Festival Special Presentation

American Honey

Andrea Arnold dazzles with a sun-soaked and tune-filled epic about door-to-door teenage magazine sellers travelling the American highways.

Image from American Honey

Dir-Scr Andrea Arnold
Prod Lars Knudsen, Jay Van Hoy, Pouya Shabazian, Alice Weinberg, Thomas Benski, Lucas Ochoa
With Sasha Lane, Riley Keough, Shia LaBeouf
USA-UK 2016
UK Distribution Universal Pictures

These members of the filmmaking team are expected to attend the festival:

Andrea Arnold, Director; Rachel Clark, Camera; Marisa Clifford, Producer; Sasha Lane, Cast; Lucas Ochoa, Producer

See the full list of visiting festival guests. Please note that we can't guarantee guest attendance at any particular screening.

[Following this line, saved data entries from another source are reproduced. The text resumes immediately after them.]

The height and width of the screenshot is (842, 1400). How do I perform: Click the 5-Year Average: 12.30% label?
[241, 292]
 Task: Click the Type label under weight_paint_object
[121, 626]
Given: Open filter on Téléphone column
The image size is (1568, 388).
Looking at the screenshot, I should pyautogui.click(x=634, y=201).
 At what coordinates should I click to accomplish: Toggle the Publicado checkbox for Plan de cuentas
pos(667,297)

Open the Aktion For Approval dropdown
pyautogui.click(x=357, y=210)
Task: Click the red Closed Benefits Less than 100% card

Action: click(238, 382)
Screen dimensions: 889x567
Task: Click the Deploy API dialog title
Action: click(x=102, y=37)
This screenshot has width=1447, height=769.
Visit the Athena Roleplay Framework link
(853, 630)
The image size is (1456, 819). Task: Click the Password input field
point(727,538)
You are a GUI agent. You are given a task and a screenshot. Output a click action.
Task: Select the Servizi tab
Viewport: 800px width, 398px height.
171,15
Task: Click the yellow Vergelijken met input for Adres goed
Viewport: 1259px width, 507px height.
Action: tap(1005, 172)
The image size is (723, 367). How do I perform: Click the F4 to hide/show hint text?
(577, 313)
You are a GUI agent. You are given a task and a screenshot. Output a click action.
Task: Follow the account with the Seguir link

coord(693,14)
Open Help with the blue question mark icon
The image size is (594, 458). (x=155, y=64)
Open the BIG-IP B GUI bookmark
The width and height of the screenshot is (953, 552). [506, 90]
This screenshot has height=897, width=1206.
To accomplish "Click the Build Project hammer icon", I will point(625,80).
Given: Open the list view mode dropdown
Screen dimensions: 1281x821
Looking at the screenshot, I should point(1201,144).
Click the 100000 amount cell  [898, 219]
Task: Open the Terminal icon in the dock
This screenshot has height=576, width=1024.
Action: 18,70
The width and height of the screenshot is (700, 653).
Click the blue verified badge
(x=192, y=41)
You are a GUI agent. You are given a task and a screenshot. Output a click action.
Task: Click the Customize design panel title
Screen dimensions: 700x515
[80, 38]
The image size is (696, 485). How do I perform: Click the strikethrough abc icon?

Rhianna’s ‘We Found Love (in a Hopeless Place)’ blares from the Walmart tannoy when Star (Sacha Lane) and Jake (Shia LaBeouf) lock eyes. She’s transfixed by his raffish good looks and charisma. So when he asks her to join his ragtag band of teenage travelling magazine sellers, she briefly hesitates – only at the thought of leaving her half-siblings with their deadbeat mother and her drunkard boyfriend. In American Honey, Andrea Arnold (Fish Tank, Red Road) creates a lyrical story set on America’s highways, with echoes of Malick and Van Sant. But the British director brings an outsider’s delight to observing the people. Whether it’s Star, Jake, one of the oft-revolving mag crew, or their reclusive boss Krystal (Riley Keough, here, an imperious presence with porn-star glamour), Arnold clearly loves her characters’ contradictory rough-edged tenderness. And as in her early short Wasp, she sharply observes the socio-economic divides of the country.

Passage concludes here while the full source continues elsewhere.